> **WHAT THE EXERCISE ASKS**:
Please answer from the article below on the Lehman College speech clinic luncheon: how many different aphasia clients did each participating Monroe Annex student correspond with?
PROVIDED PASSAGE START
Lehman Speech Clinic Patients Lunch with High School "Pen Pals"
The classroom off of the main office at Lehman College’s Speech and Hearing Center was brimming with friendship and fun as grad students and clinicians hosted a luncheon for clients from the center’s Aphasia Clinic with their special guests—a group of high school “pen pals.”
As part of their vocational training this semester in an individualized education program at James Monroe High Annex in the Soundview section of the Bronx, the high school students were performing light office work twice a week at the Speech and Hearing Center. But Leslie Grubler, director of clinical education and clinical services in Lehman’s Department of Speech-Language-Hearing Sciences had an idea: Develop a writing partnership between the Annex students and the aphasia clients, most of whom are re-learning language and speech skills following a stroke.
“The writing partnership was a great opportunity for both the high school students and clients to engage in meaningful writing exercises while also developing social communication and increasing a sense of belonging to a wider community,” said Grubler.
For the last three months, the students and clients have exchanged letters and shared basic interests and preferences about food, music, and other general subjects. Each of the eight participating Monroe Annex students corresponded with five different aphasia clients. The luncheon marked the first time all of them had met.
Georgia Powell, a classroom teacher from Monroe Annex who accompanied the students to the luncheon, agreed that the experience has been a good one for the students. “This allowed the students to experience a work environment and be part of a fulfilling project. All of the modeling and support they received here really helped—I could see them growing from week to week.”
While handing out the food, setting up board games, and facilitating some of the encounters and conversations, the Lehman Student Clinicians and several students in the Graduate Program in Speech-Language Pathology, along with a few undergraduate volunteers, were all obviously enjoying the gathering as well.
“I came into this program wanting to focus professionally on children, but I fell in love with my work in the adult clinic,” said Elena Karavassilis, a second-year grad student in the Lehman Speech-Language program.
The graduate program is now in its third year of a New York City Department of Health partnership in which graduate students receive training in best practices while working with families and children 0-3 years old in the Speech and Hearing Center.
As she surveyed the lively interactions inside the conference room during the luncheon, Grubler said, “We need to do this every semester.”
PROVIDED PASSAGE END
DATA FOR REVIEW START
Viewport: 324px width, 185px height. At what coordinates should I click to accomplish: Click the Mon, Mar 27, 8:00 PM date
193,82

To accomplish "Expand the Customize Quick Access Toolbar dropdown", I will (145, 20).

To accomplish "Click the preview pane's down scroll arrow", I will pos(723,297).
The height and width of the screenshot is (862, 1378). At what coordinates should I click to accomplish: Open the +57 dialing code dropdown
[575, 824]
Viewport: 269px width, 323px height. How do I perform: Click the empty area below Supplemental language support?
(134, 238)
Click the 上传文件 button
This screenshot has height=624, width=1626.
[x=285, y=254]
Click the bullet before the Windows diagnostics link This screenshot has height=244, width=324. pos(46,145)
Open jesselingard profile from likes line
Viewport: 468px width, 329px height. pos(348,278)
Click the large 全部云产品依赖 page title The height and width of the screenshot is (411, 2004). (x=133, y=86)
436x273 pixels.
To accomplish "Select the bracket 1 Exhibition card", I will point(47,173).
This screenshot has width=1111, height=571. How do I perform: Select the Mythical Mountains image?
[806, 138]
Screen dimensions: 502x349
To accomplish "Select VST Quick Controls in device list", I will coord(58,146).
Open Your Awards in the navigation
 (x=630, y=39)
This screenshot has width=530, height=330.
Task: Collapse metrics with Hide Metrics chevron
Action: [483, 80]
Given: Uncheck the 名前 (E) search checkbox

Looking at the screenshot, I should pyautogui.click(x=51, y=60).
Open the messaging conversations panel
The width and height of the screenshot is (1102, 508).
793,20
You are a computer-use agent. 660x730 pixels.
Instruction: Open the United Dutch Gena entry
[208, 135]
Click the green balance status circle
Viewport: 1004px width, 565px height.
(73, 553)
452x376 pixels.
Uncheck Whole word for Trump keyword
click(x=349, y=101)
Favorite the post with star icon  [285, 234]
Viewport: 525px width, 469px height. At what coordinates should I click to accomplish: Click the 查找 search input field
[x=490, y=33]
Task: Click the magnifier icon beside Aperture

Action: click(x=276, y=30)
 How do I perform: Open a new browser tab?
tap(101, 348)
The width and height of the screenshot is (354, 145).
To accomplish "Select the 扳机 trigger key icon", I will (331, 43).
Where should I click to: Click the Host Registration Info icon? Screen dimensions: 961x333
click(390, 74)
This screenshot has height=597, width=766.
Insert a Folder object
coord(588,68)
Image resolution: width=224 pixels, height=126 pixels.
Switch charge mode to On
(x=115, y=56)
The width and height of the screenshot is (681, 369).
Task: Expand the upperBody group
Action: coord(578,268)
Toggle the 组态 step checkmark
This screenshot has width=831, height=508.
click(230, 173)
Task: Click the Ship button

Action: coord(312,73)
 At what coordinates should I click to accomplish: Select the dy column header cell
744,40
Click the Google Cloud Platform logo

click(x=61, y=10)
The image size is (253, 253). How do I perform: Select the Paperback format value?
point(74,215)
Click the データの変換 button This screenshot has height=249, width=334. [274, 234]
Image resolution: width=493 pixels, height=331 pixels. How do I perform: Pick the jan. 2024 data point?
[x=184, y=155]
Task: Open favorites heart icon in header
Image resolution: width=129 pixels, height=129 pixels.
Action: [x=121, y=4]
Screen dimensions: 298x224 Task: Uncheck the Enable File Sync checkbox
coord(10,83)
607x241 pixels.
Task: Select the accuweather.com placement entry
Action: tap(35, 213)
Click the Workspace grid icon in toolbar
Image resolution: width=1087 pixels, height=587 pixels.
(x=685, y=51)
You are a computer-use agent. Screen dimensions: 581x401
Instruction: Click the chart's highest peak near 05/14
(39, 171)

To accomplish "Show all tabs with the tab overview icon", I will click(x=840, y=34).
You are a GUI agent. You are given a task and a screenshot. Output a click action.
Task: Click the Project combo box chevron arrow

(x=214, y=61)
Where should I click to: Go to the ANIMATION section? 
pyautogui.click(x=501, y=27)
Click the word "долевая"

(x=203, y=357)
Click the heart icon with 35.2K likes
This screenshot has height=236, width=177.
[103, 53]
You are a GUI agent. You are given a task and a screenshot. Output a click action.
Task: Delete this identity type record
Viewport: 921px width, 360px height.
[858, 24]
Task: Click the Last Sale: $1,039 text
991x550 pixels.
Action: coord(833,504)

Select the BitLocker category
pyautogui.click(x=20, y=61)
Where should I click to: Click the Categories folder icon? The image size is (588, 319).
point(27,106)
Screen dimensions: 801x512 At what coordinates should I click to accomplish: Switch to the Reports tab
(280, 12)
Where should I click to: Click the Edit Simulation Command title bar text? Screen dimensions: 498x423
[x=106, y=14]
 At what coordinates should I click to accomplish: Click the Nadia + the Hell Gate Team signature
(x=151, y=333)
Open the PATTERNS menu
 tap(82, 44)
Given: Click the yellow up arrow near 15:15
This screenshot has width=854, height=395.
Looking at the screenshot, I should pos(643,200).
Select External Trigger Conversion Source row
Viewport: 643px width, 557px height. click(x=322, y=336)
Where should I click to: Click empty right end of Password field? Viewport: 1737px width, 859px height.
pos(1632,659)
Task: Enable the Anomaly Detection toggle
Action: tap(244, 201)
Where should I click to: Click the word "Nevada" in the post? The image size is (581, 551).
DATA FOR REVIEW END
> **COMPLETED TASK**:
Five